# Task instructions:
In full and word for word, copy the records that follow.

(Input data)

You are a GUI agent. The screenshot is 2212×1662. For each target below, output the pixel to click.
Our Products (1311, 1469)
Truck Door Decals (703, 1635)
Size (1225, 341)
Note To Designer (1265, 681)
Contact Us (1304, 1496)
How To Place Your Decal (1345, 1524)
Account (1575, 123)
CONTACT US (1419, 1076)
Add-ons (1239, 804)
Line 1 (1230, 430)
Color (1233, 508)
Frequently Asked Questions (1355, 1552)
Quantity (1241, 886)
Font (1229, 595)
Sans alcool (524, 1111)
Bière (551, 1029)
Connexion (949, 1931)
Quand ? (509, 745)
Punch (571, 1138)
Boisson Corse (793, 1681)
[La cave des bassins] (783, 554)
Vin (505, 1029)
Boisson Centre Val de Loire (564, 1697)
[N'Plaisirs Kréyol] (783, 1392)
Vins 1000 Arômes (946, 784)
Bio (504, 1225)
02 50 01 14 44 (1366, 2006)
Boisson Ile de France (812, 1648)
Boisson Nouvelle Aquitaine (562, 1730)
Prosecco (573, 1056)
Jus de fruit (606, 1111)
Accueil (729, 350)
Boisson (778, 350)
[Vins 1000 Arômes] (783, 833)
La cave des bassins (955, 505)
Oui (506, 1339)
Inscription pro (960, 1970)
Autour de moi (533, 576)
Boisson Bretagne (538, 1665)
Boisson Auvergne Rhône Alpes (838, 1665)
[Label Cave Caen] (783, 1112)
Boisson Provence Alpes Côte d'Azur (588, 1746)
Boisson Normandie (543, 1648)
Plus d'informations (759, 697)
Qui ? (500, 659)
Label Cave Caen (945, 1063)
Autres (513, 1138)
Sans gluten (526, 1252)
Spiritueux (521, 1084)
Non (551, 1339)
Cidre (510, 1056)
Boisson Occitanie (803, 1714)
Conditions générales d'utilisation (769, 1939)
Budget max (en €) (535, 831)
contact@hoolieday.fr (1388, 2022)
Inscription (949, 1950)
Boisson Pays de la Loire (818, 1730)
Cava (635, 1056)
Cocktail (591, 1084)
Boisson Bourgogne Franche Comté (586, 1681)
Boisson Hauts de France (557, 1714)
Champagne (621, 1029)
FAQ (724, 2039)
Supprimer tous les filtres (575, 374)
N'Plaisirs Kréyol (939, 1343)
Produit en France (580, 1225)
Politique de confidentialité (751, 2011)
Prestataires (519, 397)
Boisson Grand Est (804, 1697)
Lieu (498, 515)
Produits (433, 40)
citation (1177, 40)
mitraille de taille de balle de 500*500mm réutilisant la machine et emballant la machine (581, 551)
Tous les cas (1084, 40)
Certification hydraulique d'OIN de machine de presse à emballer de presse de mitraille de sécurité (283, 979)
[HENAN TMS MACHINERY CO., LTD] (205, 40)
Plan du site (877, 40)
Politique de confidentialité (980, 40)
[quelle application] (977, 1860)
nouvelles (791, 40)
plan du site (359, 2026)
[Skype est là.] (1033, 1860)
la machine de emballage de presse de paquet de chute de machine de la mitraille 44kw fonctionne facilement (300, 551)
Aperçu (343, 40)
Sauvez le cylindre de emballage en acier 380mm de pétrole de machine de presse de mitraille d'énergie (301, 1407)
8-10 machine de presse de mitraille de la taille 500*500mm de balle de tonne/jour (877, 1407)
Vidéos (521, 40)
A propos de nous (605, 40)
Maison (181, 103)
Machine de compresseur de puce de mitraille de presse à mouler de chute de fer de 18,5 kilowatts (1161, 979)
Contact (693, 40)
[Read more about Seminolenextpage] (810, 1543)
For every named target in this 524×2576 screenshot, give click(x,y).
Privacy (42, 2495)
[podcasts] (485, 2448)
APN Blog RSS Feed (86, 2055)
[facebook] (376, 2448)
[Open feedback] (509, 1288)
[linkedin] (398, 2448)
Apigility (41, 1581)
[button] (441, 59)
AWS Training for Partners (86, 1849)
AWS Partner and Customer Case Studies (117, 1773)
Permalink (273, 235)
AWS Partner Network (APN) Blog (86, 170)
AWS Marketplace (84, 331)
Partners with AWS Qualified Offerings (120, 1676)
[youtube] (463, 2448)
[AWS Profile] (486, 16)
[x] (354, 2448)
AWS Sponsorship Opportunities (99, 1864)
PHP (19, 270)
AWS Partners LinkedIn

(End Input data)

# Your response:
You are a GUI agent. The screenshot is 2212×1662. For each target below, output the pixel to click.
Our Products (1311, 1469)
Truck Door Decals (703, 1635)
Size (1225, 341)
Note To Designer (1265, 681)
Contact Us (1304, 1496)
How To Place Your Decal (1345, 1524)
Account (1575, 123)
CONTACT US (1419, 1076)
Add-ons (1239, 804)
Line 1 (1230, 430)
Color (1233, 508)
Frequently Asked Questions (1355, 1552)
Quantity (1241, 886)
Font (1229, 595)
Sans alcool (524, 1111)
Bière (551, 1029)
Connexion (949, 1931)
Quand ? (509, 745)
Punch (571, 1138)
Boisson Corse (793, 1681)
[La cave des bassins] (783, 554)
Vin (505, 1029)
Boisson Centre Val de Loire (564, 1697)
[N'Plaisirs Kréyol] (783, 1392)
Vins 1000 Arômes (946, 784)
Bio (504, 1225)
02 50 01 14 44 (1366, 2006)
Boisson Ile de France (812, 1648)
Boisson Nouvelle Aquitaine (562, 1730)
Prosecco (573, 1056)
Jus de fruit (606, 1111)
Accueil (729, 350)
Boisson (778, 350)
[Vins 1000 Arômes] (783, 833)
La cave des bassins (955, 505)
Oui (506, 1339)
Inscription pro (960, 1970)
Autour de moi (533, 576)
Boisson Bretagne (538, 1665)
Boisson Auvergne Rhône Alpes (838, 1665)
[Label Cave Caen] (783, 1112)
Boisson Provence Alpes Côte d'Azur (588, 1746)
Boisson Normandie (543, 1648)
Plus d'informations (759, 697)
Qui ? (500, 659)
Label Cave Caen (945, 1063)
Autres (513, 1138)
Sans gluten (526, 1252)
Spiritueux (521, 1084)
Non (551, 1339)
Cidre (510, 1056)
Boisson Occitanie (803, 1714)
Conditions générales d'utilisation (769, 1939)
Budget max (en €) (535, 831)
contact@hoolieday.fr (1388, 2022)
Inscription (949, 1950)
Boisson Pays de la Loire (818, 1730)
Cava (635, 1056)
Cocktail (591, 1084)
Boisson Bourgogne Franche Comté (586, 1681)
Boisson Hauts de France (557, 1714)
Champagne (621, 1029)
FAQ (724, 2039)
Supprimer tous les filtres (575, 374)
N'Plaisirs Kréyol (939, 1343)
Produit en France (580, 1225)
Politique de confidentialité (751, 2011)
Prestataires (519, 397)
Boisson Grand Est (804, 1697)
Lieu (498, 515)
Produits (433, 40)
citation (1177, 40)
mitraille de taille de balle de 500*500mm réutilisant la machine et emballant la machine (581, 551)
Tous les cas (1084, 40)
Certification hydraulique d'OIN de machine de presse à emballer de presse de mitraille de sécurité (283, 979)
[HENAN TMS MACHINERY CO., LTD] (205, 40)
Plan du site (877, 40)
Politique de confidentialité (980, 40)
[quelle application] (977, 1860)
nouvelles (791, 40)
plan du site (359, 2026)
[Skype est là.] (1033, 1860)
la machine de emballage de presse de paquet de chute de machine de la mitraille 44kw fonctionne facilement (300, 551)
Aperçu (343, 40)
Sauvez le cylindre de emballage en acier 380mm de pétrole de machine de presse de mitraille d'énergie (301, 1407)
8-10 machine de presse de mitraille de la taille 500*500mm de balle de tonne/jour (877, 1407)
Vidéos (521, 40)
A propos de nous (605, 40)
Maison (181, 103)
Machine de compresseur de puce de mitraille de presse à mouler de chute de fer de 18,5 kilowatts (1161, 979)
Contact (693, 40)
[Read more about Seminolenextpage] (810, 1543)
For every named target in this 524×2576 screenshot, give click(x,y).
Privacy (42, 2495)
[podcasts] (485, 2448)
APN Blog RSS Feed (86, 2055)
[facebook] (376, 2448)
[Open feedback] (509, 1288)
[linkedin] (398, 2448)
Apigility (41, 1581)
[button] (441, 59)
AWS Training for Partners (86, 1849)
AWS Partner and Customer Case Studies (117, 1773)
Permalink (273, 235)
AWS Partner Network (APN) Blog (86, 170)
AWS Marketplace (84, 331)
Partners with AWS Qualified Offerings (120, 1676)
[youtube] (463, 2448)
[AWS Profile] (486, 16)
[x] (354, 2448)
AWS Sponsorship Opportunities (99, 1864)
PHP (19, 270)
AWS Partners LinkedIn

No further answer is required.